Britain also consistently advocated a Europe of nation-states, not a European super-state. And despite some recent rhetoric to the contrary, that is basically what exists. Brussels has a budget of about $185 billion a year. With a GDP that is roughly comparable, the U.S. spends more than $4 trillion. As for bureaucrats, former Deputy Prime Minister Nick Clegg once observed that the British county of Derbyshire has about as many bureaucrats as Brussels. "Some super-state," he added.

And to the extent that there was a movement among some European leaders to create a more centralized and unified Europe, that project has largely collapsed. Princeton's Jan-Werner Müller contends that it has been replaced by "Breurope," a conception of the EU that is much closer to the one articulated by London. Müller points out the irony that Britain wants to exit Europe at the moment that its vision for Europe has won the day.

Washington's former ambassador to the EU, Stuart Eizenstat, explains that Britain was always America's closest ally on substantive issues within Europe.
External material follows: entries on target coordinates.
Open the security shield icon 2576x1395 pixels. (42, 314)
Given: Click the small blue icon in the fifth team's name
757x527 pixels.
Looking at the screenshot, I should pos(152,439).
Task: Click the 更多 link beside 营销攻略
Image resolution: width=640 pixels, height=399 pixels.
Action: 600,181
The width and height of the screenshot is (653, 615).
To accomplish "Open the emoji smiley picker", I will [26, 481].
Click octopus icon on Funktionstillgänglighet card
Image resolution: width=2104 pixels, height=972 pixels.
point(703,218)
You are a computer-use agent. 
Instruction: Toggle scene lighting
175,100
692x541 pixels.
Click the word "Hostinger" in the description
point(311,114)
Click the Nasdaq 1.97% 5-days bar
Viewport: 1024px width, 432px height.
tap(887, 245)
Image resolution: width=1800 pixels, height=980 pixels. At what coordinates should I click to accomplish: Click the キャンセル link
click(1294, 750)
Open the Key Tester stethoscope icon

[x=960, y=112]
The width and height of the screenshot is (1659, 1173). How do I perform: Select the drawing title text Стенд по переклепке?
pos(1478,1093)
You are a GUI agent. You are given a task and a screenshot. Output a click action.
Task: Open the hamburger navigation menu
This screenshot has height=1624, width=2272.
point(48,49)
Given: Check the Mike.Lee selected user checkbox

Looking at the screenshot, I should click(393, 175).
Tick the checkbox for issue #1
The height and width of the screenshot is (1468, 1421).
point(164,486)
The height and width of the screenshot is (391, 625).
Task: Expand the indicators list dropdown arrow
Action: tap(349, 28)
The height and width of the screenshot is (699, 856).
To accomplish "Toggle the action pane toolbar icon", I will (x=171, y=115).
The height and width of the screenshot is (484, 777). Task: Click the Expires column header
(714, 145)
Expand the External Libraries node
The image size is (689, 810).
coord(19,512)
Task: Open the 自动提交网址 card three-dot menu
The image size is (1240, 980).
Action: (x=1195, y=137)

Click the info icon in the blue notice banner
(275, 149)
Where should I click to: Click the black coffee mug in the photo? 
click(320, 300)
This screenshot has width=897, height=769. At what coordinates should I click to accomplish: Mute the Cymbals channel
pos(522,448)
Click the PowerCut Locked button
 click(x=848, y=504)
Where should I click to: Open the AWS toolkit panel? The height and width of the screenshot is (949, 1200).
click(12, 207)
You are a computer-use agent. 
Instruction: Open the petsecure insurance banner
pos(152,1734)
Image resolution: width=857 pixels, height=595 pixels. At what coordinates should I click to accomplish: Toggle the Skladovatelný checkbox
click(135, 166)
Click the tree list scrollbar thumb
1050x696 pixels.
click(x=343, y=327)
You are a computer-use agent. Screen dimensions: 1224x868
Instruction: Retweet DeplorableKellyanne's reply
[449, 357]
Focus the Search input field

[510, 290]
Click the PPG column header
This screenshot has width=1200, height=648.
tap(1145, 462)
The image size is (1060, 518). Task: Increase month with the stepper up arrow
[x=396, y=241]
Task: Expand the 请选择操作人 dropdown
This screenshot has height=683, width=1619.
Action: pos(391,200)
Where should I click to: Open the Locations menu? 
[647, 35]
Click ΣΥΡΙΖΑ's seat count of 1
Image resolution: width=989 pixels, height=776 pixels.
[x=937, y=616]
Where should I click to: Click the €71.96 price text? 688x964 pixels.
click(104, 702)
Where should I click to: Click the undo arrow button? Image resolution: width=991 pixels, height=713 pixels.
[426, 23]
He writes in a blog post for the Atlantic Council: "With Brexit, the United States would lose a major supporter on a range of important trade and regulatory issues, where the UK's more free-market approach mirrored ours more closely than most EU member states; on U.S. sanctions regimes against Iran, Russia, and other countries; on data privacy and anti-trust matters; on counterterrorism ... and on national security issues."

Britain is poised to withdraw from Europe at a time when Europe is withdrawing from the world. Past leaders like Thatcher, Mitterrand, Delors and Kohl all believed Europe had to play a pivotal role in global affairs. They built the single market, navigated the collapse of the Soviet empire, welcomed in the countries of Eastern and Central Europe, and projected Western values onto the new post-Cold War world.

Today, European leaders are consumed with Europe's economic strains, populist politics and anti-European backlashes. Germany's Angela Merkel is in caretaker mode. France's Emmanuel Macron wants a stronger Europe but is bedeviled by domestic troubles. And Britain, long the voice for energy and activism on the world stage, is busy preparing for its exit.

The main challenge to global stability and order is obvious. It is the assertiveness of powers like Russia and China. In such a world, Europe, which has an economy second only to that of the United States, could play a crucial role in helping to preserve the rules, norms and values that have been built up since 1945. But Europe would need to harness its power and act with purpose. In fact, it is moving in the opposite direction. We are watching the shriveling of a group of nations that have defined and dominated the international stage since the 17th century. Brexit will only accelerate this sad slide.